At 5 and 7, the kids have officially outgrown their Christmas babydom. They still believe in Santa Claus, or at least they pretend they do, but they aren’t content with cuddles in the living room anymore. They crave action, and Danyelle and I are expected to facilitate, or at the very least, tolerate all the action that they require. Both of us being sick makes that impossible, and the myriad demands coming from all directions of our respective divorced families makes staying sane and healthy during the holidays impossible too. Drive 800 miles to Virginia and back to see my mom and her family; host Danyelle’s siblings; host Danyelle’s father; pay homage to Danyelle’s grandmother and aunts and uncles. If this season taught us anything, it’s that we need to start telling people no more. We thought getting through the baby phase would make things easier. We were wrong. The kids are way more of a handful now. No Christmas trip to Virginia next year. No visit from Danyelle’s Dad either. Fucker lied about being sick before he came, and now that we’re all over our Christmas illnesses, we have fucking Covid. Thanks a lot, asshole. Just what we needed.

I can feel the stakes starting to ratchet up. A year ago Scotty said he felt like he was supposed to be a baby. Now he says that he’s not five but five-and-a-half, and he’s become laughably good at rolling his eyes at me. He and Cartter are endlessly erupting into a screaming fight, but neither of them is the other’s real enemy. That would be me, and sometimes their mom. Our half-assed interventions into their bullshittery (Go to your room!) are now met with wide-eyed, tight-lipped silence, the apparent aim of which is temporary invisibility that results in parental amnesia. It’s disturbing how often it actually works. I’ll be sitting in the den at my desk and hear a fight break out 30 seconds after another just ended and call to Danyelle, “Didn’t you just send them to their rooms? . . . Why aren’t they in their rooms, then?” The answer – gamesmanship.

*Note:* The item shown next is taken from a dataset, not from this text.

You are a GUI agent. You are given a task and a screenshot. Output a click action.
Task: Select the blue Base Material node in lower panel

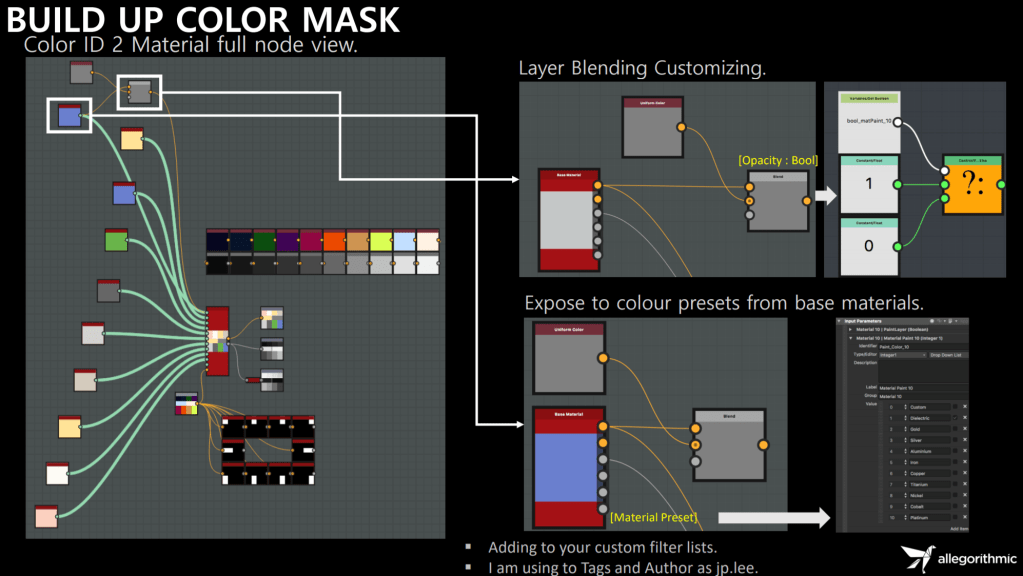pyautogui.click(x=567, y=467)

Maybe I’m using the boys’ growing independence as an excuse for my own selfishness. It’s undeniable that giving them more room makes it harder to keep them in line, though, and that it requires a new kind of focus. We seem just about to launch into the real challenges of parenthood. I’d rather like to enjoy them. Even during Christmas.

Polar Bear Magic

In between flooding, sickness, and more sickness, New Years was a bright spot, this year even more than usual. I was actually well on the day of the polar bear plunge and managed to enjoy three glasses of champagne before carrying a thermos of vodka down the beach and jumping in the ocean. It was my first New Years plunge in four years, and to my surprise, my immediate thought after trudging through 50 yards of shallows and diving headfirst into the 59-degree water was, “That felt good.”

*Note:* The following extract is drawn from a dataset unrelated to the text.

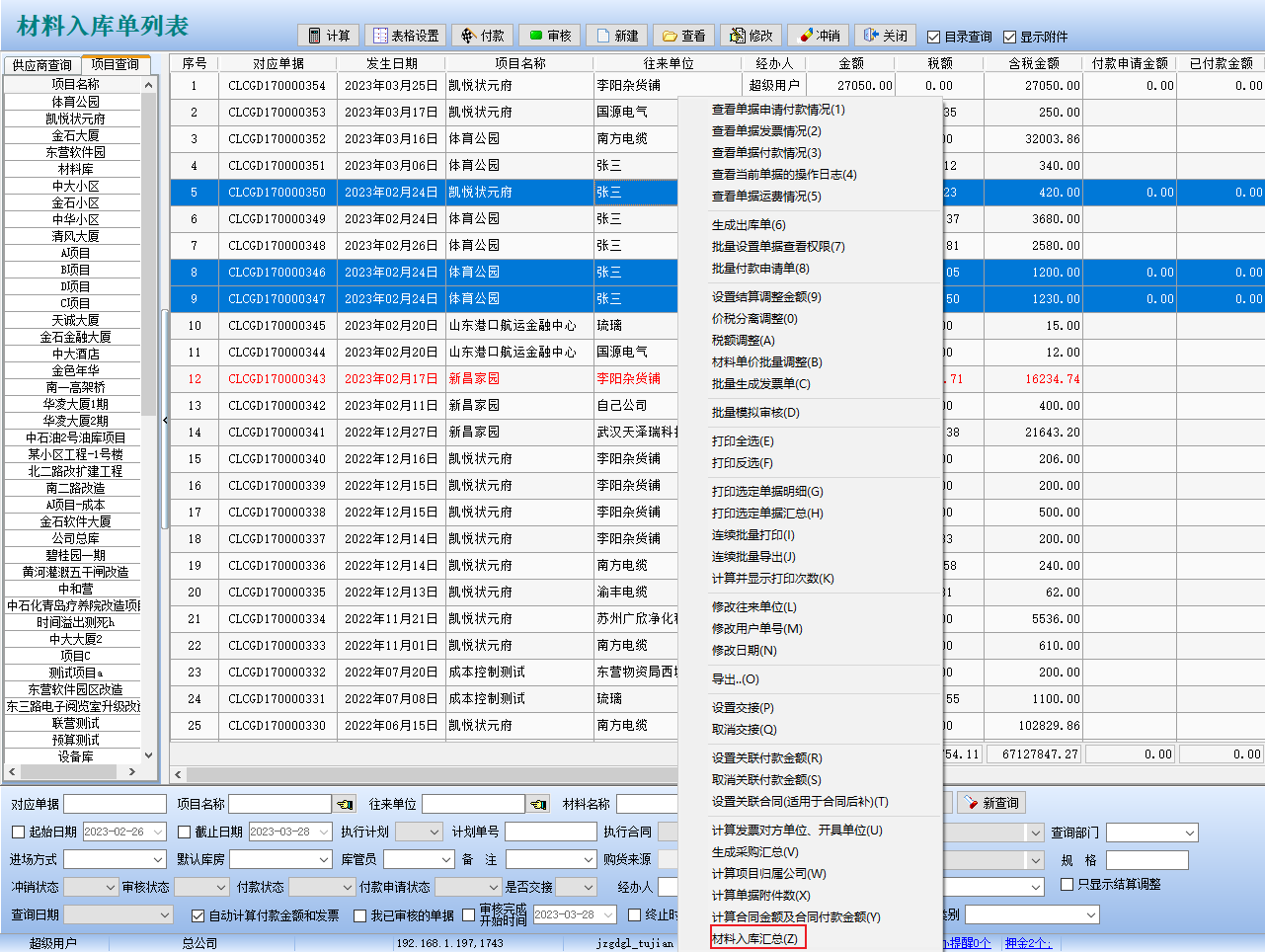Image resolution: width=1265 pixels, height=952 pixels.
Task: Open the 进场方式 dropdown
Action: point(157,860)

As usual Dad provided the highlight of the day. He was holding court in his living room when the younger generations got back from the plunge, and I managed enough bluster to put an immediate end to the lesson he was giving on conservation easements. Over the span of the next few minutes, Dad’s self-important bubble sufficiently pricked, I got him to confess that he is transitioning to a woman and that he had STD-laden sex with Eli Manning. Naturally, this led to a reenactment of a seated Magic Johnson guiding a man onto his cock. Take that 2023.